In Chapter 3 we saw that the far field is in general the Fourier transform of the aperture plane distribution. In the case of azimuthally symmetric distributions, this can be written as

$$F(u) = {\int_{0}^{\pi}{g(q){J_{0}(qu)}q\:dq}}$$

where $F(u)$ is the far field pattern, $q$ is a normalized distance in the aperture plane, $q = {\pi}(r/a)$, $g(q)$ is the feed's pattern projected onto the aperture plane as discussed above. A convenient parameterization of the feed pattern in terms of the taper, $C$ is

$$g{\left( {\frac{r}{a}} \right)} = C+(1-C){\left[1-{\left( {\frac{r}{a}} \right)}^2\right]}^n$$ (19.4.6)

The aperture illuminations corresponding to different values of the parameter $n$ are shown in Figure 19.2. The case $n=0$ corresponds to a uniform aperture distribution.

Figure 19.2: The shape of the aperture illumination as given by eqn 19.4.6 for different values of the parameter $n$.

For uniform illumination the far field pattern is given by

$$F(u) = 2{\cdot}{\frac{J_{1}({\pi}u)}{({\pi}u)}}$$ (19.4.7)

Simple closed-form expressions are available for integer values of $n$. If the above expression $F(u)$ is denoted as ${F_{0}}(u)$, (since $n=0$) the general form for any integer $n$ is given by

$${F_{n}}(u) = {\frac{n+1}{Cn+1}}{\cdot}{\left[ C{F_{0}}(u)+{\frac{1-C} {n+1}}{f_{n}}(u) \right]}$$ (19.4.8)

where,

$${f_{n}}(u) = 2^{n+1}(n+1)!{\frac{J_{n+1}({\pi}u)}{({\pi}u) ^{n+1}}}$$ (19.4.9)

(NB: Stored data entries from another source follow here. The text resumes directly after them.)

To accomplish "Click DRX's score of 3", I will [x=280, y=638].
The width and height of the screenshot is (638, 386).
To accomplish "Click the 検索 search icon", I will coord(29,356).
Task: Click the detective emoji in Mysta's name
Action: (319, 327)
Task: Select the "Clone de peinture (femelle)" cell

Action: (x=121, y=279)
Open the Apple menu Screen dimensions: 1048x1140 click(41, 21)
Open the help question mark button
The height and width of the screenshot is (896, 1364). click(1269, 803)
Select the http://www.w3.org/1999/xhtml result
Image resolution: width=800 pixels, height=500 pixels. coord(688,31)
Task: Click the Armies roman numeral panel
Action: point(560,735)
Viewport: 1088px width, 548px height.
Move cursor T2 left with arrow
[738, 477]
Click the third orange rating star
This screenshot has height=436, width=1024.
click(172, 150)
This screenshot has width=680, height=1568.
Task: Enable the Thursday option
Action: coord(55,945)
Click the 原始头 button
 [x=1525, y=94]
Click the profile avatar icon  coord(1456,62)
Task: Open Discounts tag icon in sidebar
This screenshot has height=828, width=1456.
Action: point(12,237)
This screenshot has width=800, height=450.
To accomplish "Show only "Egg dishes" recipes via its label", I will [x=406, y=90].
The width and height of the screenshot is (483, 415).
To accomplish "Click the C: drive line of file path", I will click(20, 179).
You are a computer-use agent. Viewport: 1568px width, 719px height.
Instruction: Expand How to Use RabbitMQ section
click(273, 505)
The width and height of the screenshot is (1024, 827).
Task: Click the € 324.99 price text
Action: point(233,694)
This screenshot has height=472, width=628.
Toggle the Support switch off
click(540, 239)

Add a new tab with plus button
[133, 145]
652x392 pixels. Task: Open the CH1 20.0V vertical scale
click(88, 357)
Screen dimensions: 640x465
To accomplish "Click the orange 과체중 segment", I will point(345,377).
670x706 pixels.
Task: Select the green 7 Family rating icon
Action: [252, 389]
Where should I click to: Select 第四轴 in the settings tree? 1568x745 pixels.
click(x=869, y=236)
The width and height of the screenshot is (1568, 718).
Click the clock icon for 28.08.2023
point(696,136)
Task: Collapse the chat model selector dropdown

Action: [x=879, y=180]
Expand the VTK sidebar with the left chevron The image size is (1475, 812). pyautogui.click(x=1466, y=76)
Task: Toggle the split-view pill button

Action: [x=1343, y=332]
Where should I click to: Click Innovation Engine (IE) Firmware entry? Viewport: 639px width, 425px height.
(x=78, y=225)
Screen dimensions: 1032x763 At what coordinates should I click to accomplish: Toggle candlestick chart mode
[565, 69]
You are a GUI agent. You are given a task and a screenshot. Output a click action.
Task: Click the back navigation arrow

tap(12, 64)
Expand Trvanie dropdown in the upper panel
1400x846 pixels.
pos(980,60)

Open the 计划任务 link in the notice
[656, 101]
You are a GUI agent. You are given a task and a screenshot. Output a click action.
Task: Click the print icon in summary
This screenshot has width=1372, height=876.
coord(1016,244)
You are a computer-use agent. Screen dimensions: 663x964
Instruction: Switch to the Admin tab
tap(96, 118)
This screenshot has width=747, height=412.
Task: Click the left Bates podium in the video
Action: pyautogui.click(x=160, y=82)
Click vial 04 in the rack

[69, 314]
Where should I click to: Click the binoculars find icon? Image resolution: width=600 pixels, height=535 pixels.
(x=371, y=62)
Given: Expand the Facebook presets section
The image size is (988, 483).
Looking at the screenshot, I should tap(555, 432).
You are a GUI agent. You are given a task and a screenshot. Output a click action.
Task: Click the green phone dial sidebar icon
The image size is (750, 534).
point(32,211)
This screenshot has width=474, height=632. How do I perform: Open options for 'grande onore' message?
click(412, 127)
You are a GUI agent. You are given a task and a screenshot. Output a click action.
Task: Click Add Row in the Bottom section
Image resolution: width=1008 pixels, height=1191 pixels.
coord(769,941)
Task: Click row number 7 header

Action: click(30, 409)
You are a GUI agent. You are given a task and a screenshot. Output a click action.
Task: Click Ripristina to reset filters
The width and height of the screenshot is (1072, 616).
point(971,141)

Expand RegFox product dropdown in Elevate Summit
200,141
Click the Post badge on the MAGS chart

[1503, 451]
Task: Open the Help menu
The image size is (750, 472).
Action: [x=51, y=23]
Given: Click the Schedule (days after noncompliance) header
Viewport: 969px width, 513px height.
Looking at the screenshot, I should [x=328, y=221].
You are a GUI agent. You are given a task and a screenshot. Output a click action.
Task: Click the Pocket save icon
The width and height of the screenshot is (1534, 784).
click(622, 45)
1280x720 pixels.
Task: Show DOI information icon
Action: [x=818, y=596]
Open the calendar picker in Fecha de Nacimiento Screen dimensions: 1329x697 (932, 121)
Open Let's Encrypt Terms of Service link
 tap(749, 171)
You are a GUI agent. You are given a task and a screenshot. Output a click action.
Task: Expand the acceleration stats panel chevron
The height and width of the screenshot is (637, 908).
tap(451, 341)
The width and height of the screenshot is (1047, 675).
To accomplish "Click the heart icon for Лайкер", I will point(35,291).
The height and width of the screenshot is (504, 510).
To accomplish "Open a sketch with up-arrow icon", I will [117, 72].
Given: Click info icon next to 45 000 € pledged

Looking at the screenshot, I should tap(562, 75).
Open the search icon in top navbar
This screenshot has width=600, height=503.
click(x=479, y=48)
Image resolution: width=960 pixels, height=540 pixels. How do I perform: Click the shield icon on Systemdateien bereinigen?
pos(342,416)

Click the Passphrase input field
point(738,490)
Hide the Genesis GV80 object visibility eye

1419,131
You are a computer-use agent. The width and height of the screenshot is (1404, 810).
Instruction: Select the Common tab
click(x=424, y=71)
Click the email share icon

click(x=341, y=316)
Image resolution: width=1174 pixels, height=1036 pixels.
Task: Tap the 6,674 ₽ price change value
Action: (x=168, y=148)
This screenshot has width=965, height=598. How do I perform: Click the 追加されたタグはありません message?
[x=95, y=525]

Table 19.1 gives the halfpower beamwidth (HPBW), the first sidelobe level and the taper efficiency (see Section 19.4.1) for various edge tapers $C$ and shape parameter $n$.

Table 19.1: Radiation characteristics of circular aperture

Edge Taper		$n\:=\:1$			$n\:=\:2$
${T_{E}}$		HPBW	Sidelobe	${{\eta}_t}$	HPBW	Sidelobe	${{\eta}_t}$
(dB)	C	(rad.)	level (dB)		(rad.)	level (dB)
-8	0.398	$1.12{{\lambda}/2a}$	-21.5	0.942	$1.14{{\lambda}/2a}$	-24.7	0.918
-10	0.316	$1.14{{\lambda}/2a}$	-22.3	0.917	$1.17{{\lambda}/2a}$	-27.0	0.877
-12	0.251	$1.16{{\lambda}/2a}$	-22.9	0.893	$1.20{{\lambda}/2a}$	-29.5	0.834
-14	0.200	$1.17{{\lambda}/2a}$	-23.4	0.871	$1.23{{\lambda}/2a}$	-31.7	0.792
-16	0.158	$1.19{{\lambda}/2a}$	-23.8	0.850	$1.26{{\lambda}/2a}$	-33.5	0.754
-18	0.126	$1.20{{\lambda}/2a}$	-24.1	0.833	$1.29{{\lambda}/2a}$	-34.5	0.719

From Table 19.1 (see also the discussion in Chapter 3) we find that as the edge-taper parameter $C$ decreases, the HPBW increases, the first sidelobe level falls and the taper-efficiency also decreases. Note that $C$ has to be less than unity since we have assumed a radiation pattern which decreases monotonically with increasing angle from the symmetry-axis (Eqn 19.4.6, Fig 19.2).